Now that I’ve introduced myself, however verbosely, I suppose I should discuss why I’m writing this blog. The honest answer is, I’m not really sure. I don’t know if I’ll ever make this blog public beyond a few friends, although it might be nice. But then, I also have to consider if that would be detrimental to my social and professional lives. It also depends on if I have the steam to keep it going. In the meanwhile, I’m going to write it as if it was a public blog. Sorry, dear hypothetical reader, I won’t be giving you too many of the grisly details.

I’m mostly hoping that the act of writing might be a part of my treatment process. I am seeking treatment beyond just writing this blog, of course. I take the antidepressant bupropion. Sometimes I use trazodone to help me sleep (Insomnia is a common side effect of antidepressants. Trazodone is also an antidepressant, although that’s not why I use it.). I take vitamin D3 supplements (despite being a ginger). I see a therapist. Not always successfully, I try to  watch my diet, exercise, and sleep habits.

Sometimes it seems like treating my dysthymia is like playing whack-a-mole. You feel really good about yourself for all that animal abuse you’ve just inflicted because damnit, you knocked them down! Then, in a moment of weakness or inattention, you let one slip. This gets you down. Then, all those other moles you thought you’d shoved sufficiently back into their holes come rushing back out. Anyway, my analogy is wearing thin. Just think of this blog as one of my mallets.

The inspiration to start this blog actually came from a post from the great Coping with Depression blog by Erin Schulthies and Jennifer Tazzi. The post discusses coping with depression while you’re unemployed. I’m fortunate to have never been unemployed, but the post got me thinking how much I’ve relied on my employment to distract me from my underlying mental illness. I’ll go into that further in a future post, but I thought it might be interesting to start a blog exploring the interaction between dysthymia and employment. My identity is almost inextricably linked to my job in a not terribly healthy way. I’m not sure I fully know who I am independent of the job I’m doing at any particular time. There’s an interplay between my job and my mental illness that I think is worth exploring, and I’d imagine I’m not the only person for whom that’s true.

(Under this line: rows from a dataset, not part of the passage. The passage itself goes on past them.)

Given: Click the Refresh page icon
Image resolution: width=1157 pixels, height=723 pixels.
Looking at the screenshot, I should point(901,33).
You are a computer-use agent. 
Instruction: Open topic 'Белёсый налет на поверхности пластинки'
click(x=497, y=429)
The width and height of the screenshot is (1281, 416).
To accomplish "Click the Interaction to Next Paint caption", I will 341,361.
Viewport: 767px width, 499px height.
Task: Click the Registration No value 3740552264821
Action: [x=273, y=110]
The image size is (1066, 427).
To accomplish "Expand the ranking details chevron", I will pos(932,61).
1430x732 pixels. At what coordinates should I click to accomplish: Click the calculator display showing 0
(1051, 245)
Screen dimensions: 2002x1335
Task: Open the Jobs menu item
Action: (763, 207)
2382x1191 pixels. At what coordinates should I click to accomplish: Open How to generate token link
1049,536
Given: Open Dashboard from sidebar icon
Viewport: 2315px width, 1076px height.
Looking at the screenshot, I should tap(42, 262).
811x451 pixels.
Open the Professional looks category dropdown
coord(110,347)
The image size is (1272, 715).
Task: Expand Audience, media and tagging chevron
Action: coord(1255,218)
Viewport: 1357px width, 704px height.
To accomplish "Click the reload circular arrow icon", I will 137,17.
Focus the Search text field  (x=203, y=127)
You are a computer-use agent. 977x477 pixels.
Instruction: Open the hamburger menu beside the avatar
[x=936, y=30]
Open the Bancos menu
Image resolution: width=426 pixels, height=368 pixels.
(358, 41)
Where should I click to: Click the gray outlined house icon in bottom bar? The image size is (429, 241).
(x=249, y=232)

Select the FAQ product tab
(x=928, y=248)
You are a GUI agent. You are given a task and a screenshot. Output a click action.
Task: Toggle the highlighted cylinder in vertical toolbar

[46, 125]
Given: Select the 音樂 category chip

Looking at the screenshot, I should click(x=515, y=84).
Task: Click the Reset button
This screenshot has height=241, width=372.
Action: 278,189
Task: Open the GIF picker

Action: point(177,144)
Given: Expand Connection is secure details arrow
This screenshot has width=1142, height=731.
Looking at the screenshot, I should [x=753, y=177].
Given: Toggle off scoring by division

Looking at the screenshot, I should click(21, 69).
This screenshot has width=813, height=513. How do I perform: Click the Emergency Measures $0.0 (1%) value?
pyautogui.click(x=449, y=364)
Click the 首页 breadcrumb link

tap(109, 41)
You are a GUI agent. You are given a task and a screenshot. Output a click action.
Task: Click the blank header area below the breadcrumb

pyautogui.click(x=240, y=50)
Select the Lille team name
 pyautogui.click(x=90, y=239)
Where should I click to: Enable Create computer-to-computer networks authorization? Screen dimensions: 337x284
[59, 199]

There are so many good depression blogs out there. The aforementioned Coping with Depression. Erin Schulthies’ other blog Daises and Bruises. Douglas Cootey’s A Splintered Mind about overcoming depression and ADHD. The sadly silent-of-late Hyperbole and a Half by Allie Brosh. Many more that I’m failing to mention. Hopefully, I can contribute a few new ideas to the mix, or at least think through some ideas for my own treatment process. In future posts, I hope to explore a lot of things: the work versus home persona, jobs and identity, who and how to tell about your illness, the dangers of “natural” remedies, the interplay of depression and atheism, how workplace leave and health insurance policies affect mental health treatment, and more. We’ll see how far I get.